Segment Start: Data

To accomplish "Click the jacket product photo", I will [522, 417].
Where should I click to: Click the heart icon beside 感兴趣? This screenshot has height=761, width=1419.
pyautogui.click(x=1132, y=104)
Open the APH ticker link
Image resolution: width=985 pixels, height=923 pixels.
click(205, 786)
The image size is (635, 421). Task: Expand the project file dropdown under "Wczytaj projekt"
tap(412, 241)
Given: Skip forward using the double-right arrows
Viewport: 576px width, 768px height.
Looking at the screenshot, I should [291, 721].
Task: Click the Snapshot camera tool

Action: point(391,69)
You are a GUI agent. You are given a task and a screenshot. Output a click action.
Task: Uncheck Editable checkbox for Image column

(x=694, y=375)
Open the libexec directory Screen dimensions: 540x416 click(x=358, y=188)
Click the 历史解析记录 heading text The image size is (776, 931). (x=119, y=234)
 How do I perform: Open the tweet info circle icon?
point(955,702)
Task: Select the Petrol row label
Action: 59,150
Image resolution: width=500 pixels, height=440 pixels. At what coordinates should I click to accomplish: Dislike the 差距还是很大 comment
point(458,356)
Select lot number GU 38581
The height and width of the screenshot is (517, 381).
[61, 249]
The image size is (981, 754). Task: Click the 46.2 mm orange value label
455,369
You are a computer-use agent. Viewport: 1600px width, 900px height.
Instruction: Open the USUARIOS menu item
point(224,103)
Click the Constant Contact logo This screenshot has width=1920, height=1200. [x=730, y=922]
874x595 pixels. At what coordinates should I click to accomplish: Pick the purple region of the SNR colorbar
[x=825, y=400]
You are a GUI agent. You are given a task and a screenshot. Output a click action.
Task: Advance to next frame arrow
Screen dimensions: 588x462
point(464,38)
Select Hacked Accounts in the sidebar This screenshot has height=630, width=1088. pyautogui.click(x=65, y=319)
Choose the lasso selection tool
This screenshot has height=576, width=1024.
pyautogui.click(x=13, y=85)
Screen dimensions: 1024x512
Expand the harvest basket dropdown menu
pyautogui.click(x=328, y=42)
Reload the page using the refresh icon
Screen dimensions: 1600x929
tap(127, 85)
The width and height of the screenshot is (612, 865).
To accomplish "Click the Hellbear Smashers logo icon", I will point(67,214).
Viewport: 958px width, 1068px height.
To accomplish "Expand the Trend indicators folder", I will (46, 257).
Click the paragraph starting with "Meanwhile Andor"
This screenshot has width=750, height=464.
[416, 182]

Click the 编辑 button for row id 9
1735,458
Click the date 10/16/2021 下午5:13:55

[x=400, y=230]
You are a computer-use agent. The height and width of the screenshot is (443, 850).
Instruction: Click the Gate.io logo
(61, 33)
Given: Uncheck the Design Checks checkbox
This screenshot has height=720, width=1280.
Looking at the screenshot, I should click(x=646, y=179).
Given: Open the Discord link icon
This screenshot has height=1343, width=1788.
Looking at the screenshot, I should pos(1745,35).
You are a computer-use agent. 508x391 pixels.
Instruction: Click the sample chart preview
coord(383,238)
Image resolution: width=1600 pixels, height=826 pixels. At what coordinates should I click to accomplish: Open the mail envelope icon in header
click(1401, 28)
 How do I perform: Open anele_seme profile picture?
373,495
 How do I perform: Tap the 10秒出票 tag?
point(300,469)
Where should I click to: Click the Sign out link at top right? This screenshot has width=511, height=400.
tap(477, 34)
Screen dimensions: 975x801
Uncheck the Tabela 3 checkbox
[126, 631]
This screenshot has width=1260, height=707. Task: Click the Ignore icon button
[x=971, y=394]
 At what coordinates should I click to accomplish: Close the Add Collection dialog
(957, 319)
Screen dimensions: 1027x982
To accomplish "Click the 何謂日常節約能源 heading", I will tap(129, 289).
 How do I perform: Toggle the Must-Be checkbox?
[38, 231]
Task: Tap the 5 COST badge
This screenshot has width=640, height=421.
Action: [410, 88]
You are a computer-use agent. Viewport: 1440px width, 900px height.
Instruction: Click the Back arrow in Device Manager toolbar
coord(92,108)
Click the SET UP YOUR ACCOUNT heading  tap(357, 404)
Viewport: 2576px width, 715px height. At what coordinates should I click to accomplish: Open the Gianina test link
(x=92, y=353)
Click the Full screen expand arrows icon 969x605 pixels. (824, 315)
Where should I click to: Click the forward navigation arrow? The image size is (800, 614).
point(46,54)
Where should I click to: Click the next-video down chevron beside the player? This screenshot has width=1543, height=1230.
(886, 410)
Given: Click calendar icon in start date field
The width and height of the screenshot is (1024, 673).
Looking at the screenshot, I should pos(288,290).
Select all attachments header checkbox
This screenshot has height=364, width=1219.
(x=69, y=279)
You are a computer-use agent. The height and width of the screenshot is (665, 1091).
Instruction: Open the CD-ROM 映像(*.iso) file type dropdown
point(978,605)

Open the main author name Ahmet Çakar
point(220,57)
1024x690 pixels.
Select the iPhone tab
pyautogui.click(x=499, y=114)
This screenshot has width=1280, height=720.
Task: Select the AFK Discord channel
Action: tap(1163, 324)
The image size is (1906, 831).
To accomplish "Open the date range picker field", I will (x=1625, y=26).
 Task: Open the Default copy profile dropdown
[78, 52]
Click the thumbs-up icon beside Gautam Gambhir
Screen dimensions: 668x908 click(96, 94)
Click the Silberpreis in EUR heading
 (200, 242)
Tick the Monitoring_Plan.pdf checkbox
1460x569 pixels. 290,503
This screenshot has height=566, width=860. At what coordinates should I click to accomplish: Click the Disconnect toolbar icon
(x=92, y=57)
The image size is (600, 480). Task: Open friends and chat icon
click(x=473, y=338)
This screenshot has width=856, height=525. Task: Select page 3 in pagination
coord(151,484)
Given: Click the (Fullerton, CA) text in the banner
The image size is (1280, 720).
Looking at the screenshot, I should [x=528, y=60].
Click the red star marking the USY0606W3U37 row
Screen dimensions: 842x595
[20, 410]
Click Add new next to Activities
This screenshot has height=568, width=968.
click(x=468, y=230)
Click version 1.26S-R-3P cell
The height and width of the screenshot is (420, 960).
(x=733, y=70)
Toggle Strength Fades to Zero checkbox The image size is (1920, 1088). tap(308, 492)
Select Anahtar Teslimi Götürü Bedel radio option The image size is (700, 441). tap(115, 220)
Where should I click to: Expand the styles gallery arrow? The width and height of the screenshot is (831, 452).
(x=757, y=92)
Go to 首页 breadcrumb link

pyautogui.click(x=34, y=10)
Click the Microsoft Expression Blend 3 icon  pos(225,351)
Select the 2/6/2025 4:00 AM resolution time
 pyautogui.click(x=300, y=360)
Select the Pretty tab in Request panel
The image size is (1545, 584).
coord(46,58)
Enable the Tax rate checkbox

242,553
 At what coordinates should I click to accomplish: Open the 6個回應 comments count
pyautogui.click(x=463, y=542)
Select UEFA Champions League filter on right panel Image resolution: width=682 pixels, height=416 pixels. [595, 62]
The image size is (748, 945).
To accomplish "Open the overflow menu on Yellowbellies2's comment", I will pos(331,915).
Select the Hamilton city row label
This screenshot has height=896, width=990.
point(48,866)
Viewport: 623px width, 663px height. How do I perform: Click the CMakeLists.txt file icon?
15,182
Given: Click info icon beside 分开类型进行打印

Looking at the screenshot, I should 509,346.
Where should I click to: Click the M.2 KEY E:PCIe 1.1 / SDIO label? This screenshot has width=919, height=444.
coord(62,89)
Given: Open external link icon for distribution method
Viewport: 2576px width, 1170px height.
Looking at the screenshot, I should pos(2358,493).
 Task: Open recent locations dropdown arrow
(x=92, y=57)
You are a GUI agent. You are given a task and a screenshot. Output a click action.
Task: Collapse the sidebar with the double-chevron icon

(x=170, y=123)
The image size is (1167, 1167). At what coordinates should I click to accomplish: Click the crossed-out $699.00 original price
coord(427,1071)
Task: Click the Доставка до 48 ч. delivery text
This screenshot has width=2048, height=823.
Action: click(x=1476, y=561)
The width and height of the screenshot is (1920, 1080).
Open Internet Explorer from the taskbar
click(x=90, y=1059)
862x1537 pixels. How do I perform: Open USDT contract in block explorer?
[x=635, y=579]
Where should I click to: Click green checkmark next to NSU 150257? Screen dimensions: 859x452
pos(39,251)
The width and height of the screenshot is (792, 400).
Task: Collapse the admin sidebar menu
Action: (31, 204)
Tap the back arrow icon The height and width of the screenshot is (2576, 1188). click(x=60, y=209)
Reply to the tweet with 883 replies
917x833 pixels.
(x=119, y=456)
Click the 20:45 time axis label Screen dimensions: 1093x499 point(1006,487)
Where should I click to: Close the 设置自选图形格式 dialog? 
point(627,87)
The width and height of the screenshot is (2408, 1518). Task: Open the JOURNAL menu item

Segment End: Data

## What you will do:
Extract exactly the leading lines of the data, stopping at and including the line with "The width and height of the screenshot is (612, 865).".

## Task solution:
To accomplish "Click the jacket product photo", I will [522, 417].
Where should I click to: Click the heart icon beside 感兴趣? This screenshot has height=761, width=1419.
pyautogui.click(x=1132, y=104)
Open the APH ticker link
Image resolution: width=985 pixels, height=923 pixels.
click(205, 786)
The image size is (635, 421). Task: Expand the project file dropdown under "Wczytaj projekt"
tap(412, 241)
Given: Skip forward using the double-right arrows
Viewport: 576px width, 768px height.
Looking at the screenshot, I should [291, 721].
Task: Click the Snapshot camera tool

Action: point(391,69)
You are a GUI agent. You are given a task and a screenshot. Output a click action.
Task: Uncheck Editable checkbox for Image column

(x=694, y=375)
Open the libexec directory Screen dimensions: 540x416 click(x=358, y=188)
Click the 历史解析记录 heading text The image size is (776, 931). (x=119, y=234)
 How do I perform: Open the tweet info circle icon?
point(955,702)
Task: Select the Petrol row label
Action: 59,150
Image resolution: width=500 pixels, height=440 pixels. At what coordinates should I click to accomplish: Dislike the 差距还是很大 comment
point(458,356)
Select lot number GU 38581
The height and width of the screenshot is (517, 381).
[61, 249]
The image size is (981, 754). Task: Click the 46.2 mm orange value label
455,369
You are a computer-use agent. Viewport: 1600px width, 900px height.
Instruction: Open the USUARIOS menu item
point(224,103)
Click the Constant Contact logo This screenshot has width=1920, height=1200. [x=730, y=922]
874x595 pixels. At what coordinates should I click to accomplish: Pick the purple region of the SNR colorbar
[x=825, y=400]
You are a GUI agent. You are given a task and a screenshot. Output a click action.
Task: Advance to next frame arrow
Screen dimensions: 588x462
point(464,38)
Select Hacked Accounts in the sidebar This screenshot has height=630, width=1088. pyautogui.click(x=65, y=319)
Choose the lasso selection tool
This screenshot has height=576, width=1024.
pyautogui.click(x=13, y=85)
Screen dimensions: 1024x512
Expand the harvest basket dropdown menu
pyautogui.click(x=328, y=42)
Reload the page using the refresh icon
Screen dimensions: 1600x929
tap(127, 85)
The width and height of the screenshot is (612, 865).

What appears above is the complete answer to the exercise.